ABOUT THIS TASK >> Quote exactly and only this range of lines in the data below: the line that holds "Task: Open actions" to the line that holds "The height and", both included.

LISTED ENTRIES >>
__________________________________________________

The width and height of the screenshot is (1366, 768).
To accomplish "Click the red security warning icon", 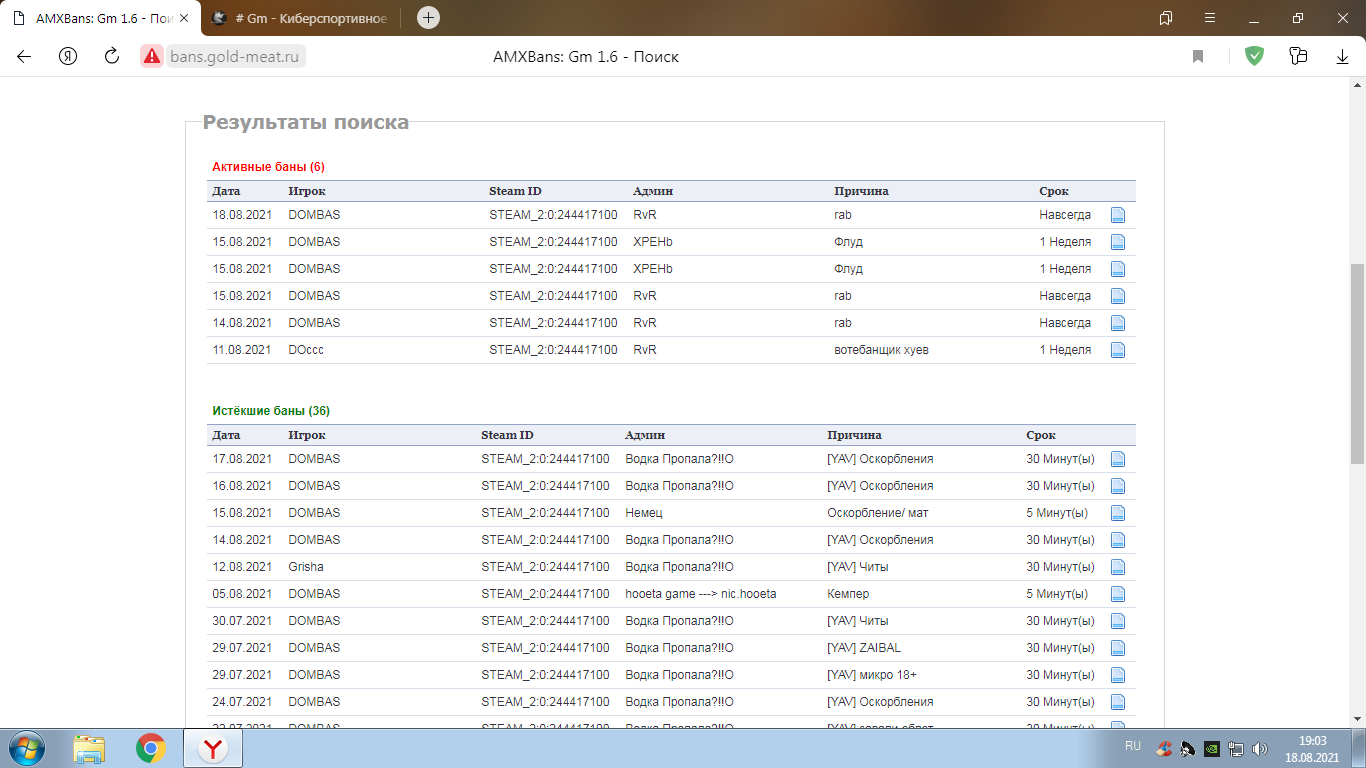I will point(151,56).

__________________________________________________

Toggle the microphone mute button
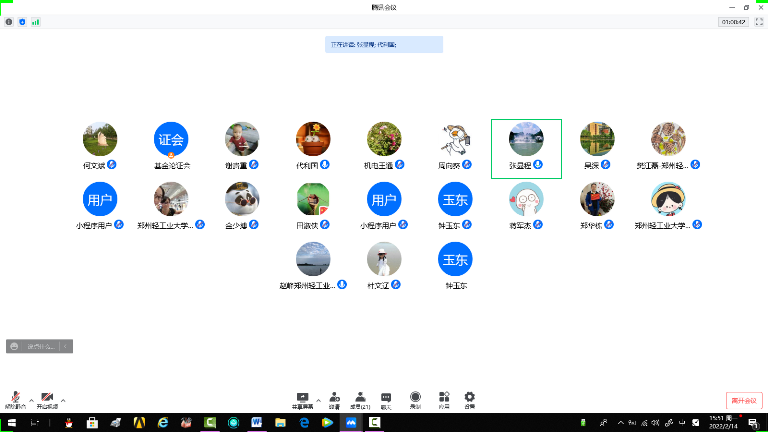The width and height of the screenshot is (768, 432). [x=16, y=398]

__________________________________________________

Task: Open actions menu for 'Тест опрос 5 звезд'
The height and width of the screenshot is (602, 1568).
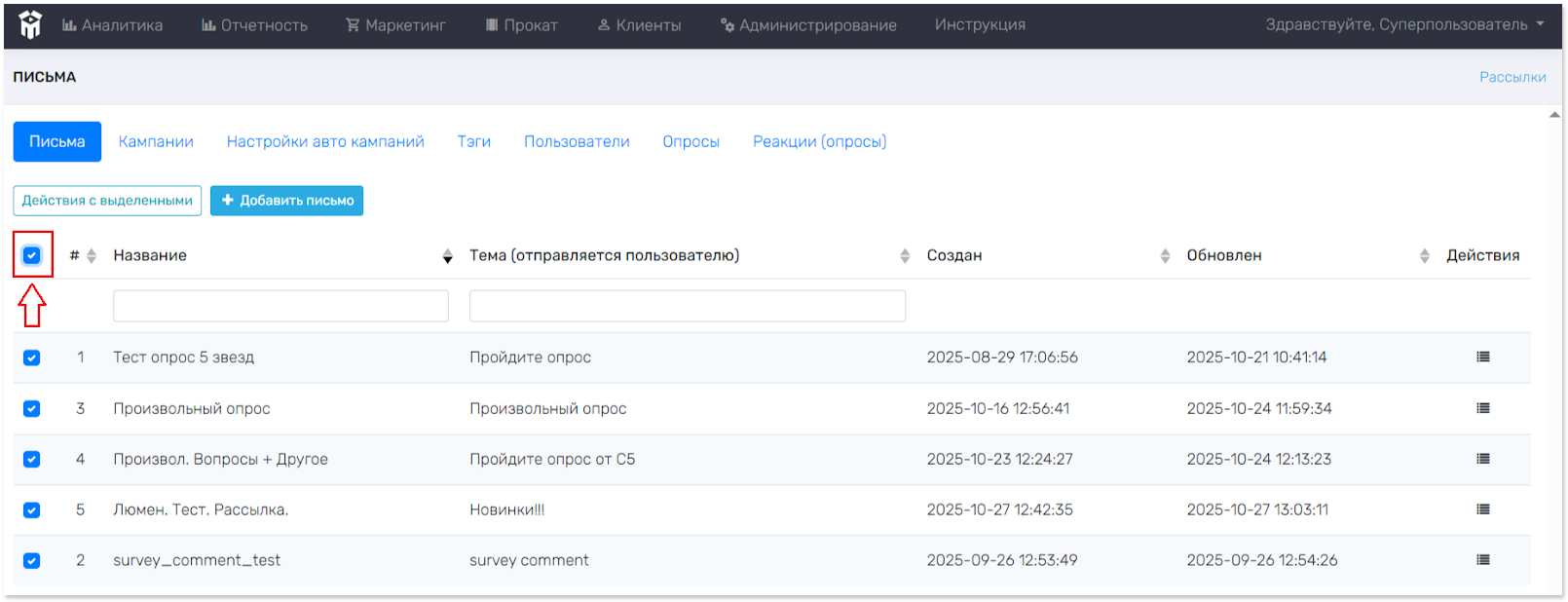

__________________________________________________

EXERCISE RESULT >>
Task: Open actions menu for 'Тест опрос 5 звезд'
The height and width of the screenshot is (602, 1568).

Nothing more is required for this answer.